### Task statement
Show each line of the data below that contains the word "checkbox".

### Entries
[Start]

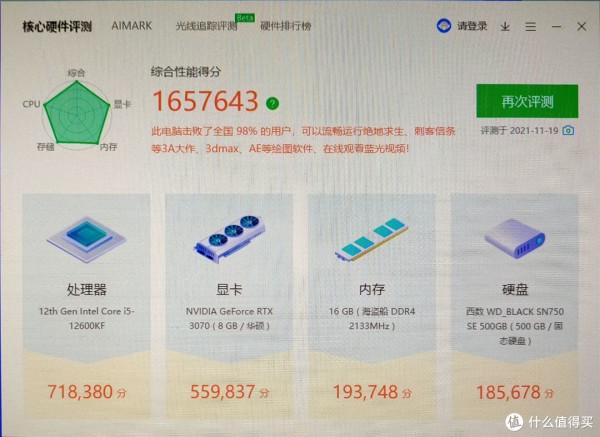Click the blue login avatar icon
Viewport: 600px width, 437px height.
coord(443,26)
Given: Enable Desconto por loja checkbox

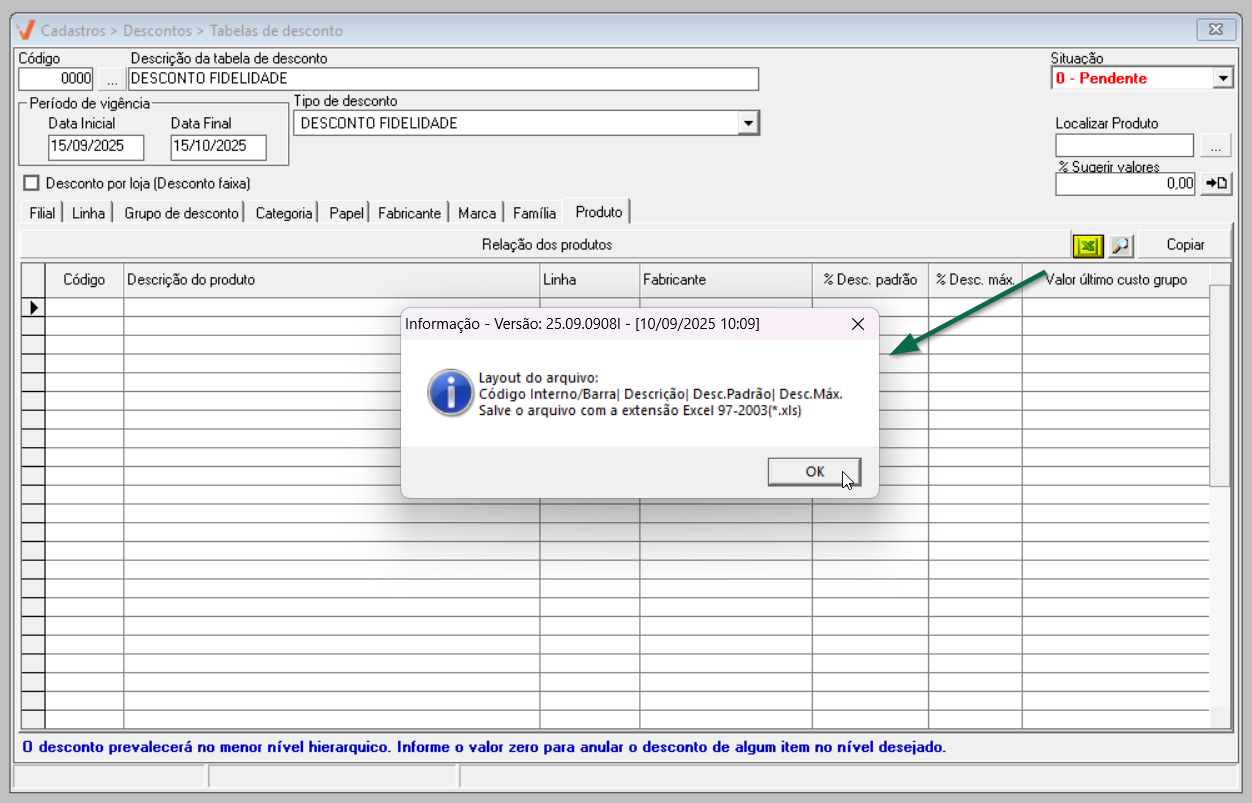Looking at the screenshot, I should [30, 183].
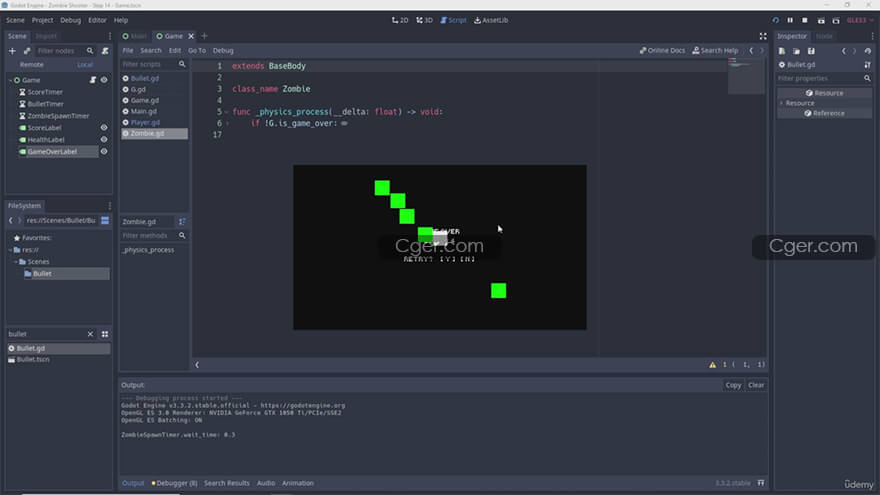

[End]

### Written answer
Given: Enable Desconto por loja checkbox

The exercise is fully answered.